I've got a funny issue trying to insert non-ASCII characters into a SQL Server database, using the Microsoft ODBC driver for Linux. The problem is it seems to be assuming different character sets when sending and receiving data. For info, the server collation is set to Latin1_General_CI_AS (I'm only trying to insert European accent characters).
Testing with tsql (which came with FreeTDS), everything is fine. On startup, it outputs the following:
locale is "en_GB.utf8"
locale charset is "UTF-8"
using default charset "UTF-8"
I can both insert and select a non-ASCII value into a table.

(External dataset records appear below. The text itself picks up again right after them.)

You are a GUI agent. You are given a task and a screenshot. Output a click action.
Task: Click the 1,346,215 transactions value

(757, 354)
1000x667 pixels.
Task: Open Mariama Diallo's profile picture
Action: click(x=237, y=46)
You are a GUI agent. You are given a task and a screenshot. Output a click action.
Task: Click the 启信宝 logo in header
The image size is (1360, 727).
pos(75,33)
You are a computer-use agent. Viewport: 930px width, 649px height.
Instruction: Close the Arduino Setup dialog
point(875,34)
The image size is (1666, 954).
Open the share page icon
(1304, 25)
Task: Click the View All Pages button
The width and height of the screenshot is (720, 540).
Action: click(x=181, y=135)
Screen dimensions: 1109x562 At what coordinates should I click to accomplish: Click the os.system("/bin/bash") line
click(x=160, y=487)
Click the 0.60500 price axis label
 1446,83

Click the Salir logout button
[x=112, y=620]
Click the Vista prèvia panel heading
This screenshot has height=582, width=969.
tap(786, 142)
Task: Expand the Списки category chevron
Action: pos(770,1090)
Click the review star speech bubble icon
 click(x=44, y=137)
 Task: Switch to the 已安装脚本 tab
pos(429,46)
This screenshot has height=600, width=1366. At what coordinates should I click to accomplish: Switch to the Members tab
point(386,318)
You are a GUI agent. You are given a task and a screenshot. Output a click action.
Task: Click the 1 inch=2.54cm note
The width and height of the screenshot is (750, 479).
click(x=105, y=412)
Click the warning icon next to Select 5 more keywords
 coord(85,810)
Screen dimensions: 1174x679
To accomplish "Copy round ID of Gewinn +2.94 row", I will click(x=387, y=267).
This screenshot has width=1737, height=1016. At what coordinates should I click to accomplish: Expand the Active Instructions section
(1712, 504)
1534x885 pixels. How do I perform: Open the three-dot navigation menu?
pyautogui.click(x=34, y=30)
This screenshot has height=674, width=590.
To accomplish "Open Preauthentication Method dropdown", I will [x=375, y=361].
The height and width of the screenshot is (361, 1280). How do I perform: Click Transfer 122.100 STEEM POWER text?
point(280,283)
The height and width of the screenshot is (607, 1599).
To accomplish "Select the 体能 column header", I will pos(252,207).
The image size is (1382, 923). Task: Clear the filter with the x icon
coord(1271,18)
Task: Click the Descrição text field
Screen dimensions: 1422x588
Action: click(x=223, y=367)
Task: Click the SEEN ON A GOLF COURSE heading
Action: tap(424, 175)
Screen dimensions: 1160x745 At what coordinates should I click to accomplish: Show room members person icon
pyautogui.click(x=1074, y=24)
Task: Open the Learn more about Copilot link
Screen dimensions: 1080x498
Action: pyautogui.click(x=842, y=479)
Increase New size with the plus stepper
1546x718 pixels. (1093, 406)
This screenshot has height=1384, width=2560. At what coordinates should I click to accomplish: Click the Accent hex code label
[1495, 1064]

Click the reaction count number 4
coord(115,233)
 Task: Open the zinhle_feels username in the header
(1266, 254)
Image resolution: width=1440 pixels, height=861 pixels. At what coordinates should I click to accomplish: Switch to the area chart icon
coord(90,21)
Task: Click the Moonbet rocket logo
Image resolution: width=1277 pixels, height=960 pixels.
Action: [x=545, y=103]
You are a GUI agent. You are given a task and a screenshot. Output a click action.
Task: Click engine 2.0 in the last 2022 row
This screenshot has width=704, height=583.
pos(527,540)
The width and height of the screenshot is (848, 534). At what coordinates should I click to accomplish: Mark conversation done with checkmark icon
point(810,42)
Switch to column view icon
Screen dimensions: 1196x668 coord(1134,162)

However, using my own utility which uses the ODBC API, it's not working. When I do a select query, the data comes back in UTF-8 character set as desired. However if I insert UTF-8 characters, they get corrupted.
SQL > update test set a = 'Béthune';
Running SQL: update test set a = 'Béthune'
Query executed OK: 1 affected rows
SQL > select * from test;
Running SQL: select * from test
+------------+
| a |
+------------+
| Béthune |
+------------+
If I instead insert the data encoded in ISO-8859-1, then that works correctly, however the select query will still return it encoded in UTF-8!
I've already got the locale set to en_GB.utf8
, and a client charset
of UTF-8 in the database connection details. Aargh!
FWIW I seem to be getting the same problem whether I use the FreeTDS driver or the official Microsoft driver.
EDIT: Just realised one relevant point, which is that in this test program, it isn't using a prepared statement with bound variables. In other words, the update SQL is passed directly into the SQLPrepare
call. Something in ODBC is definitely doing an iconv
translation, but evidently not to the correct character set!
#0 0x0000003d4c41f850 in iconv () from /lib64/libc.so.6
#1 0x0000003d4d83fd94 in ?? () from /usr/lib64/libodbc.so.2
#2 0x0000003d4d820465 in SQLPrepare () from /usr/lib64/libodbc.so.2
I'll try compiling my own UnixODBC to see better what's going on.
EDIT 2: I've built UnixODBC from source to debug what it's doing, and the problem is nl_langinfo(CODESET)
reports back ISO-8859-1
. That is strange, since the man page for it says it's the same string you get from locale charmap
, which returns UTF-8
. I'm guessing that's the problem but still not sure how to solve.